### [Provided data]
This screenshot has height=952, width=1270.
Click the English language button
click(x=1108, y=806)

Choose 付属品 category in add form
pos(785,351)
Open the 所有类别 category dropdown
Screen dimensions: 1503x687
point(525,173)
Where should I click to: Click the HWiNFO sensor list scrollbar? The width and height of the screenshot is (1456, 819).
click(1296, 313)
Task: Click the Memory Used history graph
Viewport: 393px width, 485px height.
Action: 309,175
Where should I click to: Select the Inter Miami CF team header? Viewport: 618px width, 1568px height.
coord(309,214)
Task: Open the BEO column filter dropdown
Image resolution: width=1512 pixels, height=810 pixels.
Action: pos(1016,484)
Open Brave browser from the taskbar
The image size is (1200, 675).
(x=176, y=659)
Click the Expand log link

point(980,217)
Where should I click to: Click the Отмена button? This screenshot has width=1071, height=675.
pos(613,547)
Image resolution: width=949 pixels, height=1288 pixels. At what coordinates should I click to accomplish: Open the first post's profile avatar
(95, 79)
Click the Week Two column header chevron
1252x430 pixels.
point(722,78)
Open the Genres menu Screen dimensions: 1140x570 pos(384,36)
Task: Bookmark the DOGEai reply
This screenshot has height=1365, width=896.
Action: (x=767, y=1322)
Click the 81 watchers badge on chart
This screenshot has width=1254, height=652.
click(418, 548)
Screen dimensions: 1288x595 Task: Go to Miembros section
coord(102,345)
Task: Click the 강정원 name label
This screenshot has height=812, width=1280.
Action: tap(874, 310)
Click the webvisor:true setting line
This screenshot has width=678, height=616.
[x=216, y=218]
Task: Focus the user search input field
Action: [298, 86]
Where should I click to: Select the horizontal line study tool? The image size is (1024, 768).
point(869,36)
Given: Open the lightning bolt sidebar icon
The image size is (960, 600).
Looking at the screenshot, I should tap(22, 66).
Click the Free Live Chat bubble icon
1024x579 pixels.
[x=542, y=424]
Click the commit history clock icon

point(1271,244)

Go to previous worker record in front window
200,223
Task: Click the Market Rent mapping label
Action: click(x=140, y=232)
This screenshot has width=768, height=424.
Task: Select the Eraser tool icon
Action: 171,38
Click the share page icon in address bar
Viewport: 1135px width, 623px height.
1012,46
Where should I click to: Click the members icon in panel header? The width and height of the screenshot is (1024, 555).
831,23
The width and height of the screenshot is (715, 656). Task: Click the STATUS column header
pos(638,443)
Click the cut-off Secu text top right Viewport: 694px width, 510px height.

### [Directions]
Reproduce every one of the records above verbatim, line for line, without any alteration.

### [Completed task]
This screenshot has height=952, width=1270.
Click the English language button
click(x=1108, y=806)

Choose 付属品 category in add form
pos(785,351)
Open the 所有类别 category dropdown
Screen dimensions: 1503x687
point(525,173)
Where should I click to: Click the HWiNFO sensor list scrollbar? The width and height of the screenshot is (1456, 819).
click(1296, 313)
Task: Click the Memory Used history graph
Viewport: 393px width, 485px height.
Action: 309,175
Where should I click to: Select the Inter Miami CF team header? Viewport: 618px width, 1568px height.
coord(309,214)
Task: Open the BEO column filter dropdown
Image resolution: width=1512 pixels, height=810 pixels.
Action: pos(1016,484)
Open Brave browser from the taskbar
The image size is (1200, 675).
(x=176, y=659)
Click the Expand log link

point(980,217)
Where should I click to: Click the Отмена button? This screenshot has width=1071, height=675.
pos(613,547)
Image resolution: width=949 pixels, height=1288 pixels. At what coordinates should I click to accomplish: Open the first post's profile avatar
(95, 79)
Click the Week Two column header chevron
1252x430 pixels.
point(722,78)
Open the Genres menu Screen dimensions: 1140x570 pos(384,36)
Task: Bookmark the DOGEai reply
This screenshot has height=1365, width=896.
Action: (x=767, y=1322)
Click the 81 watchers badge on chart
This screenshot has width=1254, height=652.
click(418, 548)
Screen dimensions: 1288x595 Task: Go to Miembros section
coord(102,345)
Task: Click the 강정원 name label
This screenshot has height=812, width=1280.
Action: tap(874, 310)
Click the webvisor:true setting line
This screenshot has width=678, height=616.
[x=216, y=218]
Task: Focus the user search input field
Action: [298, 86]
Where should I click to: Select the horizontal line study tool? The image size is (1024, 768).
point(869,36)
Given: Open the lightning bolt sidebar icon
The image size is (960, 600).
Looking at the screenshot, I should tap(22, 66).
Click the Free Live Chat bubble icon
1024x579 pixels.
[x=542, y=424]
Click the commit history clock icon

point(1271,244)

Go to previous worker record in front window
200,223
Task: Click the Market Rent mapping label
Action: click(x=140, y=232)
This screenshot has width=768, height=424.
Task: Select the Eraser tool icon
Action: 171,38
Click the share page icon in address bar
Viewport: 1135px width, 623px height.
1012,46
Where should I click to: Click the members icon in panel header? The width and height of the screenshot is (1024, 555).
831,23
The width and height of the screenshot is (715, 656). Task: Click the STATUS column header
pos(638,443)
Click the cut-off Secu text top right Viewport: 694px width, 510px height.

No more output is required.